Ask Republican policymakers why they support voter-ID laws, and they'll occasionally admit it's because they're trying to rig elections and prevent voters they don't like from participating in their own democracy. But most of the time, they hide behind a talking point: "voter fraud."

At the surface, a reasonable person might find the argument credible if he or she weren't aware of the facts. To hear GOP officials tell it, there's a legitimate fear that someone might show up at a voter precinct under false pretenses, perhaps pretending to be someone they're not. If, however, voters are forced to obtain, purchase, and show a voter ID card for the first time in American history, the threat of fraud effectively disappears.

Whenever this comes up, someone like me rudely points out, "Voter fraud is imaginary," to which Republican respond, "No, this actually happens." Who's right? Well, it turns out, fraud does occur -- it's just extraordinarily infrequent.
A new nationwide analysis of more than 2,000 cases of alleged election fraud over the past dozen years shows that in-person voter impersonation on Election Day, which has prompted 37 state legislatures to enact or consider tougher voter ID laws, was virtually nonexistent.
The analysis of 2,068 reported fraud cases by News21, a Carnegie-Knight investigative reporting project, found 10 cases of alleged in-person voter impersonation since 2000. With 146 million registered voters in the United States, those represent about one for every 15 million prospective voters.
The News21 report is based on a national public-records search in which reporters sent thousands of requests to elections officers in all 50 states, asking for every case of alleged fraudulent activity -- including registration fraud; absentee-ballot fraud; vote buying; false election counts; campaign fraud; the casting of ballots by ineligible voters, such as felons and non-citizens; double voting; and voter impersonation.
So, in the most comprehensive investigation that I've even heard of, there have been 10 cases of someone trying to cast an improper, in-person ballot -- exactly the problem Republican voter-ID laws hope to eliminate.
In other words, Republicans are imposing the most sweeping voting restrictions since Jim Crow laws to combat fraud that happens, on average, less than one vote nationwide per year. To put that in perspective, the odds of finding a legitimate case of in-person voter fraud are one in 15 million. The odds of you getting struck by lightning in any given year are one in 1 million.
 When everybody who is eligible to vote actually votes, Democratic candidates win. Period. Repugs can't "win" unless they prevent millions of Democratic voters from casting ballots.

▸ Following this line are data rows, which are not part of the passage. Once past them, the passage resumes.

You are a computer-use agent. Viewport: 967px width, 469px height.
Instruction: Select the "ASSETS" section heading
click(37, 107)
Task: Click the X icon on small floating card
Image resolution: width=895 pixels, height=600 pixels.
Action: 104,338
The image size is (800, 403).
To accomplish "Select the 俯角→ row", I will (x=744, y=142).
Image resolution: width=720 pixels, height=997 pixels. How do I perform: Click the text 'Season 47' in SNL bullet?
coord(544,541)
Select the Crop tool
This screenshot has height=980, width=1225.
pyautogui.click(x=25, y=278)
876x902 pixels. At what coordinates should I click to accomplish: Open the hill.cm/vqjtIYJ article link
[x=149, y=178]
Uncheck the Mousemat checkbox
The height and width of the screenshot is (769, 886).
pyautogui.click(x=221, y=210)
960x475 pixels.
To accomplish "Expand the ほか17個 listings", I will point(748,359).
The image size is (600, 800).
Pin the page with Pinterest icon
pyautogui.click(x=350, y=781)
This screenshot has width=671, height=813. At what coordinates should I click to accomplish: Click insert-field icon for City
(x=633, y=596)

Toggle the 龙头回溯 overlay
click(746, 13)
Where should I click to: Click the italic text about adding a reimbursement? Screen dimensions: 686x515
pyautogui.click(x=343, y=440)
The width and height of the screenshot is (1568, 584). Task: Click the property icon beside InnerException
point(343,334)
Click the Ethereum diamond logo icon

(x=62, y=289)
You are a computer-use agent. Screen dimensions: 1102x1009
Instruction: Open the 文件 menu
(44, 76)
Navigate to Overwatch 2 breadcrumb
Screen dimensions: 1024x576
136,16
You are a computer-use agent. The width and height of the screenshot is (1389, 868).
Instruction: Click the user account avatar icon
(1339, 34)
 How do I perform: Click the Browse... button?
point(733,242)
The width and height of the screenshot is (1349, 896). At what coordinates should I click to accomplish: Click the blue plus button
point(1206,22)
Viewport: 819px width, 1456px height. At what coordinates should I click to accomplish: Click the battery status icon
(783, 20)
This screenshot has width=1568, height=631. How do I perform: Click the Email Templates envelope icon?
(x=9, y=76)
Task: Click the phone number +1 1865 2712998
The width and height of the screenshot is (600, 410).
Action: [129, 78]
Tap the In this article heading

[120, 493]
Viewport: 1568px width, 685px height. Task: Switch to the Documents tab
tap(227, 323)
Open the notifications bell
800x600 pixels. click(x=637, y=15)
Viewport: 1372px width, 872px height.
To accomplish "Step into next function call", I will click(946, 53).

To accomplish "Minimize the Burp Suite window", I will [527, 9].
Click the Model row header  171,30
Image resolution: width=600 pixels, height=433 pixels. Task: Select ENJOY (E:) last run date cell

The method they chose is the one likely to disenfranchise the largest number of Democratic voters: requiring a form of ID uncommon among city dwellers, the elderly, minorities and students, who overwhelmingly vote Democratic and by no coincidence are less likely to be able to afford the expense of acquiring such ID.

It's fucking genius. If I were going to prevent repug voters from casting ballots, I'd require voters to present proof they'd ever worked a minimum-wage job. Repugs would never win another election.

It's not about non-existent "voter fraud." It's about stealing elections, and only repugs are doing it.